I love some urban visual grittiness, I do. Give me Stephen Shore’s large-format photographic studies of parking lots over Caspar David Friedrich’s mountainous sublime any fuck day of the week. And with the views from the windows of the LCSH I am not disappointed. It delivers it in spades with the railway lines, the rooftops and the grafitti. And buddleia.
Late at night the gantry signal lights go into their night-mode of neutral white light, resting from their triaxial obligation of cerise, yellow and emerald. That’s when, and how, the commuters of the psyche travel. Request a room on the correct side and you can project an inverted image of the Shard onto the wall in a camera obscura effect if you leave the right gap in the curtains.

It was probably during my tenth stay at the LCSH that the spirits of the place honoured me with another divulgence. I awoke with the name Clutterbuck unsolicitedly ringing in my ears. I later found an old book which said an esteemed physician of that name operated in Southwark in the eighteenth century.
Yes, I have experienced things there which I cannot explain. I cannot explain why you can get Radio 5 Live (oh dear me) on the television but not Radio 4. I cannot explain why, a few years ago, when you tuned to Channel 4, you got a still from what looked like a 1950s film of a couple kissing. And why it was the same situation when I went back a month later. I could have asked at the Reception Desk, they are helpful and friendly, but that would have lifted the gossamer veil of otherness about the LCSH. Likewise if I had hauled myself to the window at 3am the night I heard a steam train chuff by.
Over the eight years or so I’ve stayed at the LCSH I reckon I’ve been allocated the same room more than once.
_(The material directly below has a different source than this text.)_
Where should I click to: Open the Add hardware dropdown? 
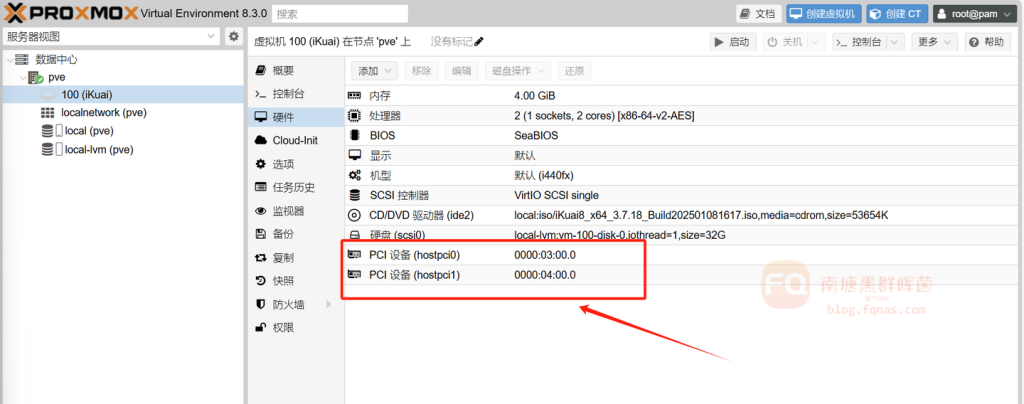[375, 71]
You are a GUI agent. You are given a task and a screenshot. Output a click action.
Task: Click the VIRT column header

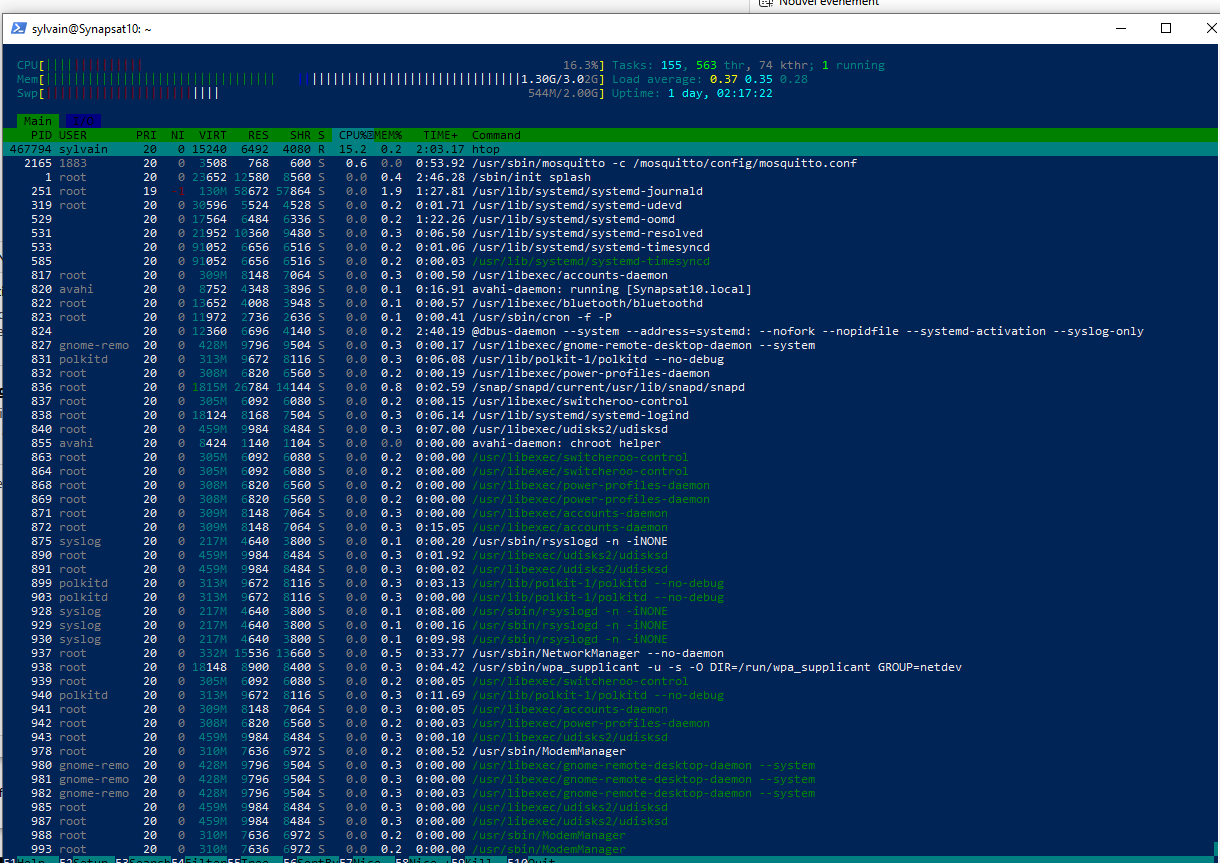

But I’ve never kept a record of the room numbers I’ve stayed in. For me, that would be as anathematic as paving an indigenous songline. Or putting an X in your diary when you get laid.
And whilst on that subject, some acquaintances have speculated that these trips to London I make might be, how can I put this, ‘Soho related’. But no, whilst I do enjoy a pint or two at the excellent Glasshouse Stores in that district, or however many it takes to make the mind-noise relent and help me forget the time I woke up during the general anaesthetic, my purpose is rather to take in a museum and a gallery, a bar and a vista, and generally enjoy a wander around this fair capital city.
My favourite 24-hour general store on The Cut has unfortunately closed and is now a Costa. But others nearby continue to stock my most esteemed soft drink of all time: Ka Sparkling Black Grape. Not like any grape I know this side of Alpha Centauri. It tastes like how a medicine cabinet smells, with about nineteen spoonfuls of sugar stirred in.
And that’s a fine flava to chug down at the London Central Southwark Hotel.